In the long run all factors of production a firm uses can be varied they are variable.
What are fixed costs? Give an example.
Fixed costs are costs that do not vary directly with the level of output. An example is energy bills.
What are variable costs? Give an example.
Variable costs are costs that vary directly with the level of output. An example is casual wages.
What are variable costs? Give an example.
Variable costs are costs that vary directly with the level of output. An example is casual wages.
What are average fixed costs?
Costs that fall as output increases because firms are able to spread out the costs over an increasing volume of output.
What is the formula for average fixed costs?
AFC = total fixed costs / output
What are average variable costs?
Costs that initially fall in the short run but increase as there is more output and more factors of production that begin to overcrowd the fixed factors of production.
What is the formula for average variable costs?
AVC = total variable costs / output
What are total costs?
Costs that are made up of fixed and variable costs.
How do you calculate total costs?
Total fixed costs + Total variable costs
What is marginal cost?
The additional cost to a firms total costs after producing an additional unit of output.
What is the law of diminishing returns?
When an additional unit of the variable factors of production are added to a fixed factor, marginal product will decrease eventually.
Give an example of the law of diminishing returns.
- A busy kitchen restaurant
- More workers are hired
- Increase in productivity and returns
- Increase in specialisation and division of labour
- Very busy in the kitchen now
- Reduction in productivity because too many employees getting in each others way
What is returns to scale?
Shows the relationship between an increase in the quantity of firms inputs and the proportional change in output.
What is increasing returns to scale?
When an increase in the quantity of a firms inputs leads to a greater level of output.
What is decreasing returns to scale?
When an increase in the quantity of a firms inputs leads to a lower level of output.
What is constant returns to scale?
When an increase in the quantity of a firms inputs leads to an identical level of output.

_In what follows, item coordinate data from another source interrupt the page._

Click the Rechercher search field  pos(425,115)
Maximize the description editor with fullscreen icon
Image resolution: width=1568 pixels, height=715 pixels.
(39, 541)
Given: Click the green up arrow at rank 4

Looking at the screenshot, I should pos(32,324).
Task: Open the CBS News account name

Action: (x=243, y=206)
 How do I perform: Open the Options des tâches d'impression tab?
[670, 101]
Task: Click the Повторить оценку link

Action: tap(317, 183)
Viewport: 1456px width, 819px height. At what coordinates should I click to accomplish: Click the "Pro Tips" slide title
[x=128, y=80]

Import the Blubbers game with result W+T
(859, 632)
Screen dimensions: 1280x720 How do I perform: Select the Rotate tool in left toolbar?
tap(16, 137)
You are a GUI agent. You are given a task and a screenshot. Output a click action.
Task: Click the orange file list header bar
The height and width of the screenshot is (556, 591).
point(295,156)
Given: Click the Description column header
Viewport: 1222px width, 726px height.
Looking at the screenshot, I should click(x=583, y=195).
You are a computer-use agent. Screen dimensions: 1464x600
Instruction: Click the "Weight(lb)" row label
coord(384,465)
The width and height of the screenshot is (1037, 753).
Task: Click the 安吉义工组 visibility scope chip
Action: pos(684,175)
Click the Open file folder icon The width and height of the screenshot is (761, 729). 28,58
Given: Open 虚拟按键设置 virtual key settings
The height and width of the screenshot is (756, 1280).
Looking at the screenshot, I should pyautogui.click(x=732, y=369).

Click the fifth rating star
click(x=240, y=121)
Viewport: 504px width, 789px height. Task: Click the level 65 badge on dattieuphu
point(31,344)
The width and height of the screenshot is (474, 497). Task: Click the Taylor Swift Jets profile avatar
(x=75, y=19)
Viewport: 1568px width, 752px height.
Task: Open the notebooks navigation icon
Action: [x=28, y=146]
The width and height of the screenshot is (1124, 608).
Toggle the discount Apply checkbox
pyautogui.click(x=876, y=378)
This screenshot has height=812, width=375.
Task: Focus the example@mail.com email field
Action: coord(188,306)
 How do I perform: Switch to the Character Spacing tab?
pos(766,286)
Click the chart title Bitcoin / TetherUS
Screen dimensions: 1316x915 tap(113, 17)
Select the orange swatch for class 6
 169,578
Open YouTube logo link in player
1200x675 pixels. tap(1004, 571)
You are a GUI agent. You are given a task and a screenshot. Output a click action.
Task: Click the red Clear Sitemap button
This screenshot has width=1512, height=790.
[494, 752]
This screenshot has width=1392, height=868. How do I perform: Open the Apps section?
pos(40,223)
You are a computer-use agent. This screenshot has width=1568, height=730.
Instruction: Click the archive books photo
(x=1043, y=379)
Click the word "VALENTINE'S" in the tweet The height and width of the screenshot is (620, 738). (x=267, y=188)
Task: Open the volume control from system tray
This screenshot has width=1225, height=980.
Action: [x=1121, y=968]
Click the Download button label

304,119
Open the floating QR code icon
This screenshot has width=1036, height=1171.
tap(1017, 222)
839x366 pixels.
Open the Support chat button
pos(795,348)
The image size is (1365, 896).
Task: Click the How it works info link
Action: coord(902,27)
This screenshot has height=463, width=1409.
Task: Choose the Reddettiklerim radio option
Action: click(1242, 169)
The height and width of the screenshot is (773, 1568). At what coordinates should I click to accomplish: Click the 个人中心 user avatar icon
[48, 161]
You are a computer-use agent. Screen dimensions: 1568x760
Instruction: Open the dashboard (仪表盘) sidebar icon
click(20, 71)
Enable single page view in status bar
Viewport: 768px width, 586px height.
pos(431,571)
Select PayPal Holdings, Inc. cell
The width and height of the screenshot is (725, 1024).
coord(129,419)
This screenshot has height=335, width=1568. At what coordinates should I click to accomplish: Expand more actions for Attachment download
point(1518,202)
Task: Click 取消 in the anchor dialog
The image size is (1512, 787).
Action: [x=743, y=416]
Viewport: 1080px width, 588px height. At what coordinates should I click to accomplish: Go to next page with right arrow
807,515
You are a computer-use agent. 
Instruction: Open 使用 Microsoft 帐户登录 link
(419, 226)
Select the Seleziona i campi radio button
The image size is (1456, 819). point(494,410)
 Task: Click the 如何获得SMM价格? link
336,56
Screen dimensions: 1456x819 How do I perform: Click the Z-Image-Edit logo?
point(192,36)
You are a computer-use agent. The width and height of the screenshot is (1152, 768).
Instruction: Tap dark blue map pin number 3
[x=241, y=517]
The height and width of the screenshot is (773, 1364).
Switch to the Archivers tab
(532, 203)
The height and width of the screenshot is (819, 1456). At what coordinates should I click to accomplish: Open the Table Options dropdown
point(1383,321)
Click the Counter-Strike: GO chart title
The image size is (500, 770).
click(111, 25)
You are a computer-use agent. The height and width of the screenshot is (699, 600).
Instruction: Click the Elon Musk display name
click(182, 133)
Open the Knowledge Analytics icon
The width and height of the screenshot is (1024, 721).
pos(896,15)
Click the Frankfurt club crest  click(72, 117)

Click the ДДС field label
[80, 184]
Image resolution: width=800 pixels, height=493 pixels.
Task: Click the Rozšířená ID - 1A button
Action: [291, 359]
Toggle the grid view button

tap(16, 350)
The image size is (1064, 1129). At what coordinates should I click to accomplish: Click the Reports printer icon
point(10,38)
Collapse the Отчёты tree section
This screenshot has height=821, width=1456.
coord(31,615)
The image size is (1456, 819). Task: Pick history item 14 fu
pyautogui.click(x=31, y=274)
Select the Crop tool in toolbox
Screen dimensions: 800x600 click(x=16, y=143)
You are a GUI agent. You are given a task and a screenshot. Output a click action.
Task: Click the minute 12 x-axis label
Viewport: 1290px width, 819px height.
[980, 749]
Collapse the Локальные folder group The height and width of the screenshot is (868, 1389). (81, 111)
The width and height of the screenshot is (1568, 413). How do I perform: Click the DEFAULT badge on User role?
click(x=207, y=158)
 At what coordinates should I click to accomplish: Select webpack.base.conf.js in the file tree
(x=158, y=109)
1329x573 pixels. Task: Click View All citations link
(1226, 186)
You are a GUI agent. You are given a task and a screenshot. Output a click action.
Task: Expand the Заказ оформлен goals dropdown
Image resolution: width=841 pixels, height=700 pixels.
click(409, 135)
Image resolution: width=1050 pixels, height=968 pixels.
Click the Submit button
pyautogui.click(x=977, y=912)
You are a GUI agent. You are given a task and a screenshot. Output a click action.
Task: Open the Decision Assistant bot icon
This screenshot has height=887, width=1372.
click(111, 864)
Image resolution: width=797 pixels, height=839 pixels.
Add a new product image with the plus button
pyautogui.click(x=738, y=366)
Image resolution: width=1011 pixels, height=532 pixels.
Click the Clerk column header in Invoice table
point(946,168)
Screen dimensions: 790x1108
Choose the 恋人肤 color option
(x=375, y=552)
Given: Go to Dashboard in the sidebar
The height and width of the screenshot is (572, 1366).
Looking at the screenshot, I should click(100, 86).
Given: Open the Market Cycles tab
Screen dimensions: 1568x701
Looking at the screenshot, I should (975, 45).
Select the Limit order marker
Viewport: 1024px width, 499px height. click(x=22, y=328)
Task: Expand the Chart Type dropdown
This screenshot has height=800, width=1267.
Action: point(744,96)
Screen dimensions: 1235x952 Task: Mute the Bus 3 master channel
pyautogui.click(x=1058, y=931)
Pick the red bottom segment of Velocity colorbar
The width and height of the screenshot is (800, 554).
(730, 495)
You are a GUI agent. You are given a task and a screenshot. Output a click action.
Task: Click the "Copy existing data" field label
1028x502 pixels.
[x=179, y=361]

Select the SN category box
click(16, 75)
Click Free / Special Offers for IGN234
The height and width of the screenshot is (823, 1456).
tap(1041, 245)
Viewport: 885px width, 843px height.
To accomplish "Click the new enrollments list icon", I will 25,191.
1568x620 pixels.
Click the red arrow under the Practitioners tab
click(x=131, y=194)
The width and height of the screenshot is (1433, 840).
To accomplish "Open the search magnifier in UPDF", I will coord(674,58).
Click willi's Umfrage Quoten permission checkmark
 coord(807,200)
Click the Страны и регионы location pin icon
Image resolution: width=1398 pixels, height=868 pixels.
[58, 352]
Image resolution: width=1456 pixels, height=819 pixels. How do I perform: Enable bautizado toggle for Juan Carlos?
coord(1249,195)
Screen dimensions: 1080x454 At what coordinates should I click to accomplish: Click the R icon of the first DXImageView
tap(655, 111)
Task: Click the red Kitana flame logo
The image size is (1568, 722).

What is economies of scale?
The reduction in average total costs due to firms increasing their output in the long run.
Basically output increases then ATC decreases.
What is an example of economies of scale?
Laptop prices have fallen over time because big companies like Apple produce in a large scale. This allows them to lower their average costs and they pass on these savings to consumers by charging lower prices.
What is internal economies of scale?
When a reduction in long run average total costs results from the growth of the firm.
What are the types of internal economies of scale?
Financial economies of scale, technical economies of scale, managerial economies of scale, marketing economies of scale.
What is financial economies of scale?
That the larger and more reputable a firm is the more likely banks will see them as credit worthy and loan them money as they are seen as less risky recipients of loan funds.
What is an example of financial economies of scale?
Firms will begin to bulk buy their products due to bulk buying discounts.
What is technical economies of scale?
That larger firms are able to afford specialist capitalist machinery which can lead to an increase in productivity and output.
What is an example of technical economies of scale?
Car manufacturing firms like Toyota and Volkswagen are able to afford assembly lines which can increase production and decrease average cost of production.
What is marketing economies of scale?
That larger firms tend to have huger advertising budgets.
What is an example of marketing economies of scale?
Marks and Spencer are able to advertise on TV during Christmas because they make more sales they can spread this budget over a larger output than a smaller retail.